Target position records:
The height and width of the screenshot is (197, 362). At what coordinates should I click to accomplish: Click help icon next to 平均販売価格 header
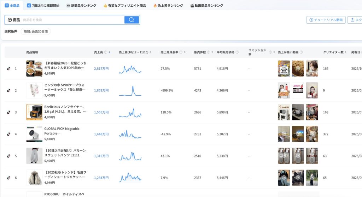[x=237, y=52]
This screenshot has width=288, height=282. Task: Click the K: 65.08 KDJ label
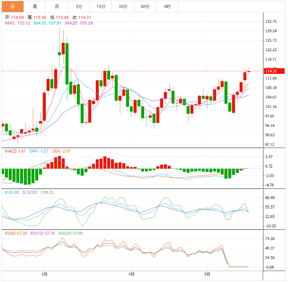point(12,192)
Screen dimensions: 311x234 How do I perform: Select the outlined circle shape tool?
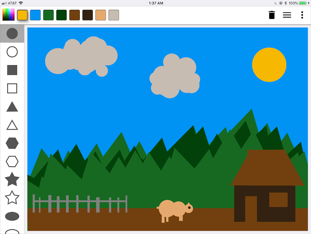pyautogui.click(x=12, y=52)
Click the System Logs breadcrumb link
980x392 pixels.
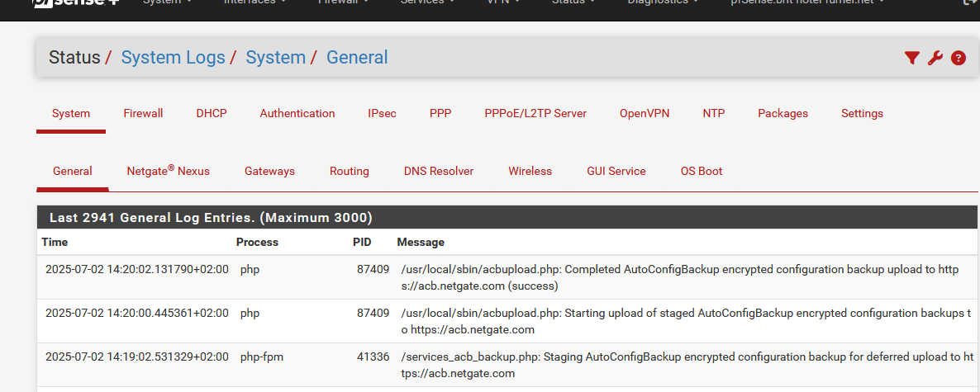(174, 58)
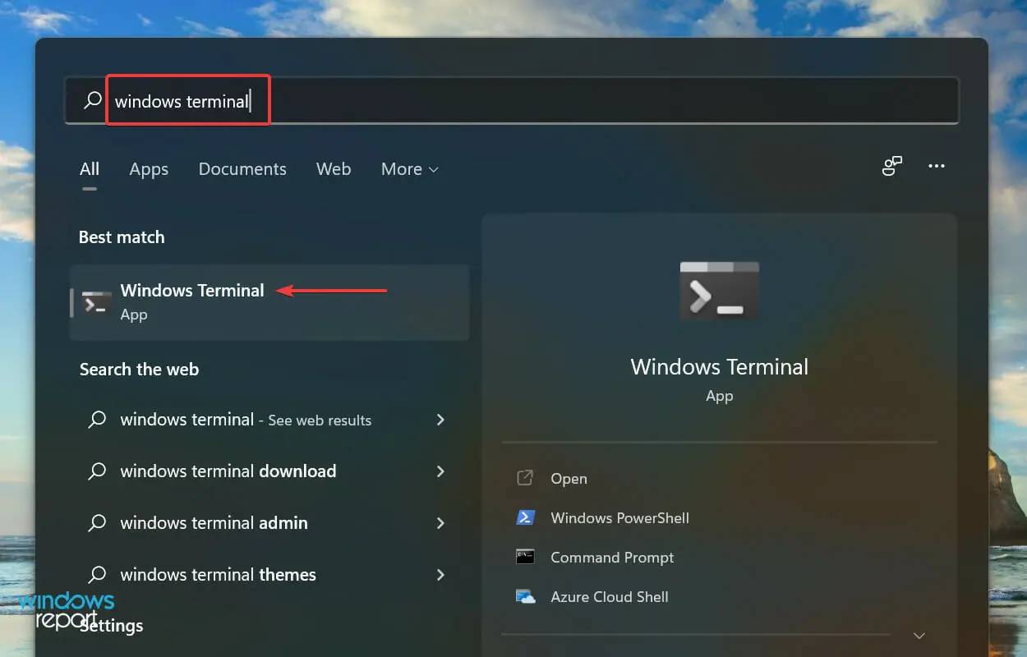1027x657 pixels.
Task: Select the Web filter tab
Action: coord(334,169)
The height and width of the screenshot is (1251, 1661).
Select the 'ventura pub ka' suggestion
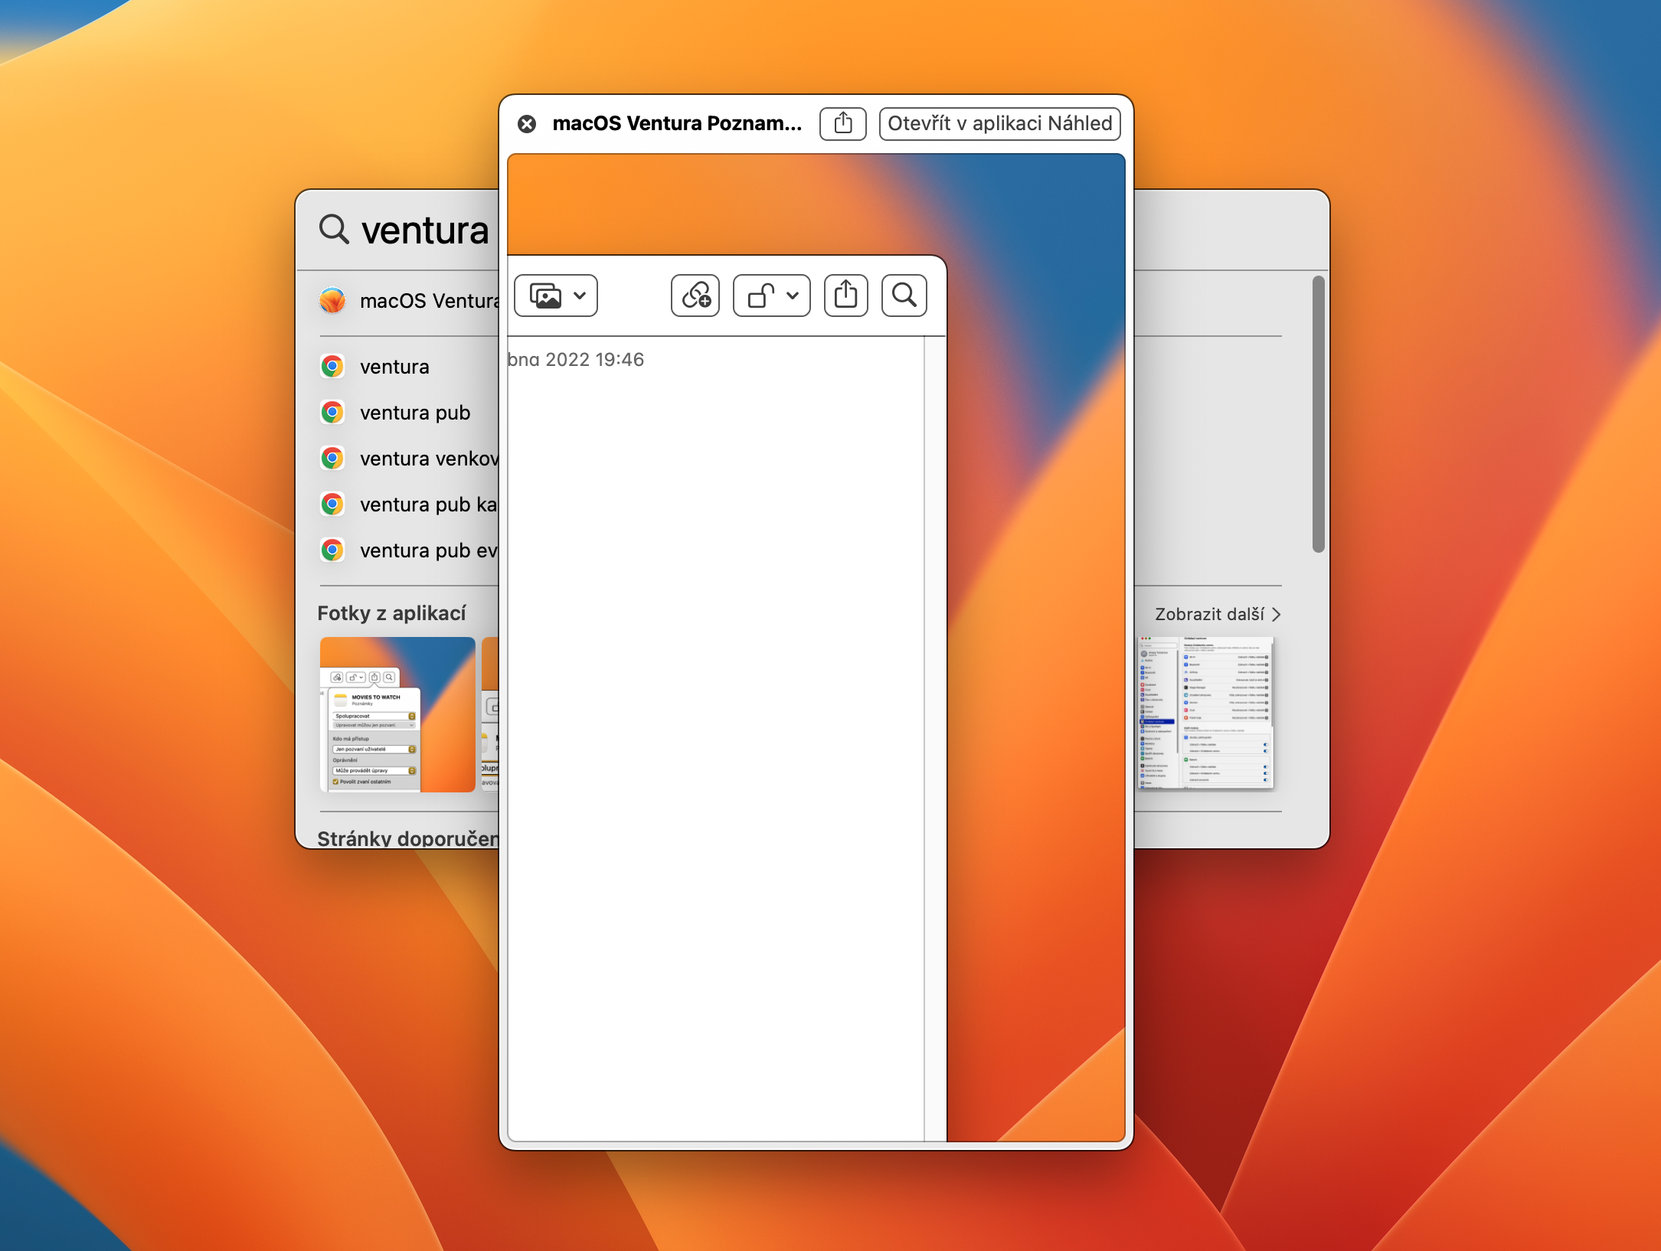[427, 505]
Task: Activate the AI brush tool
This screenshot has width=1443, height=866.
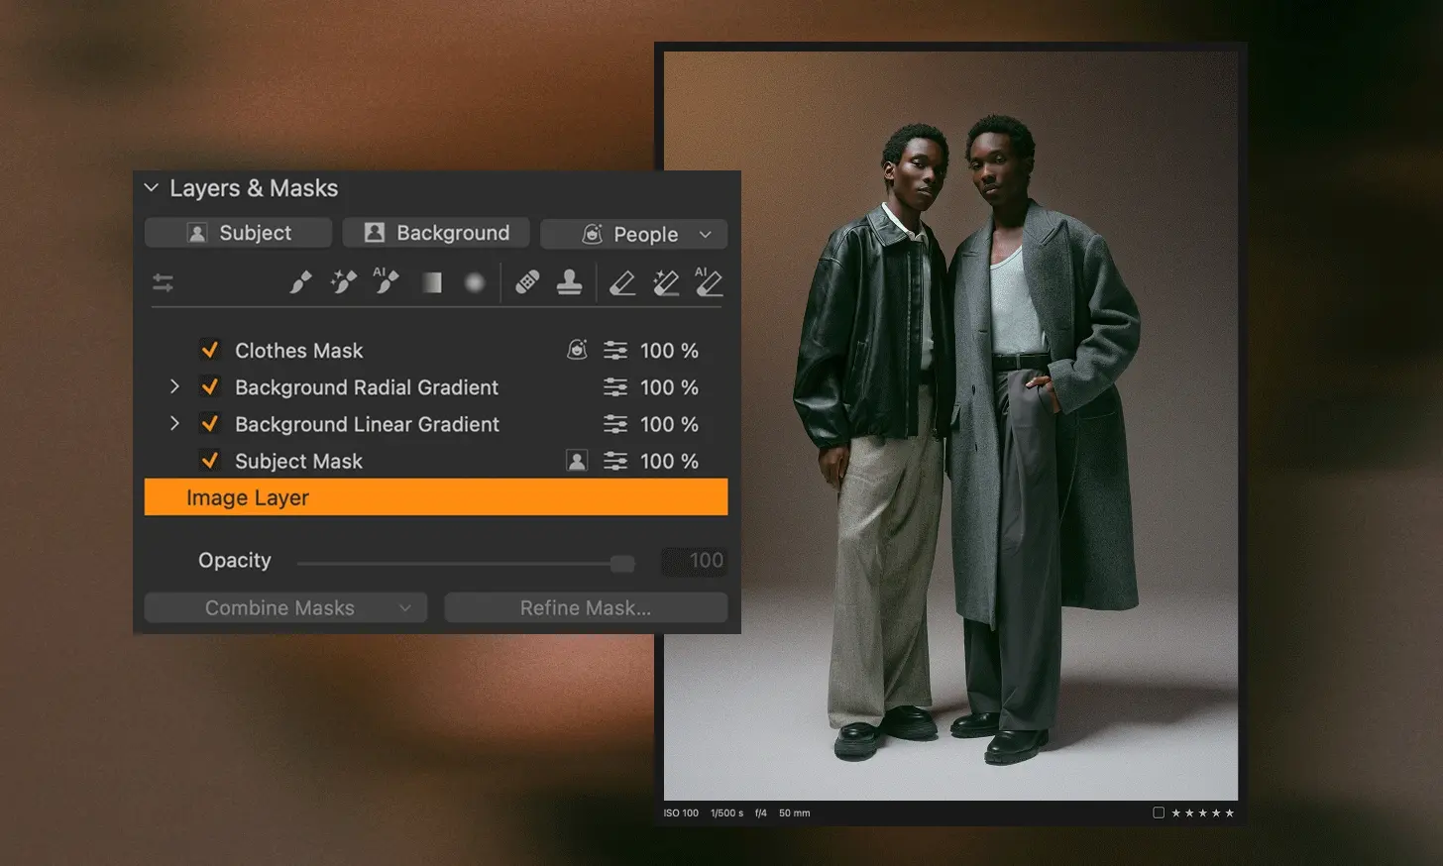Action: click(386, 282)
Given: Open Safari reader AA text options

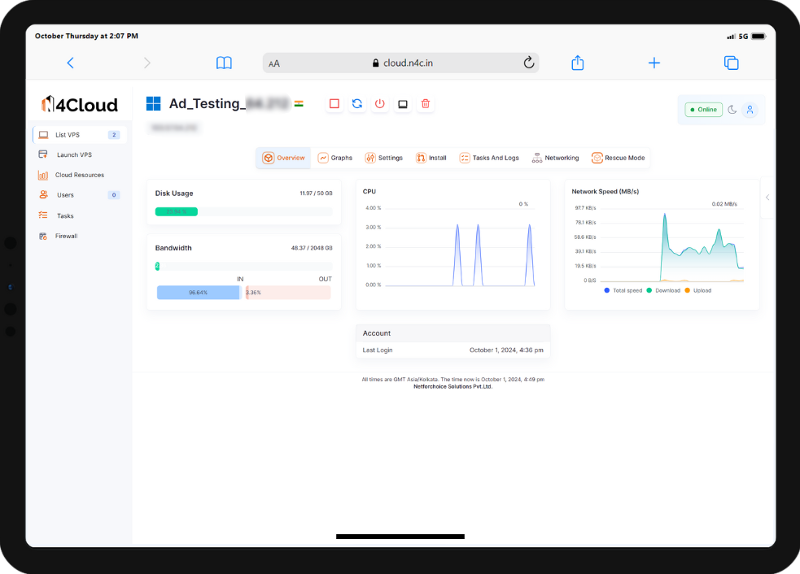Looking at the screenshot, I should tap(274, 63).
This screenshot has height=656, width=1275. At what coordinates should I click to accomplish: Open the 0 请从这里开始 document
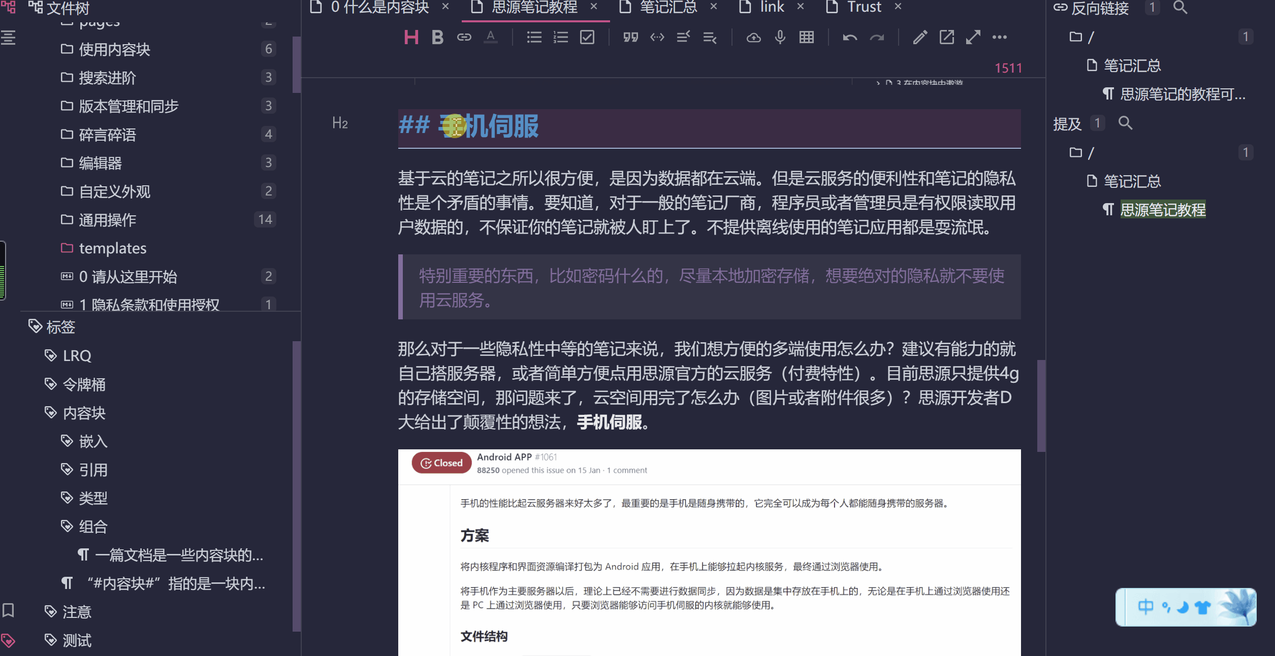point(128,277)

REQUIRED WORK:
Duplicate every one of the rows above line for line, leaving out the pictures.

THE OUTPUT:
The height and width of the screenshot is (197, 362). At what coordinates should I click to accomplish: Click help icon next to 平均販売価格 header
[x=237, y=52]
This screenshot has width=288, height=282. Task: Click the K: 65.08 KDJ label
point(12,192)
Screen dimensions: 311x234 How do I perform: Select the outlined circle shape tool?
pyautogui.click(x=12, y=52)
Click the System Logs breadcrumb link
980x392 pixels.
(174, 58)
1027x657 pixels.
Task: Select the Web filter tab
Action: coord(334,169)
The height and width of the screenshot is (1251, 1661).
Select the 'ventura pub ka' suggestion
[427, 505]
Task: Activate the AI brush tool
This screenshot has width=1443, height=866.
Action: click(386, 282)
Given: Open Safari reader AA text options

Looking at the screenshot, I should tap(274, 63).
This screenshot has height=656, width=1275. At what coordinates should I click to accomplish: Open the 0 请从这里开始 document
point(128,277)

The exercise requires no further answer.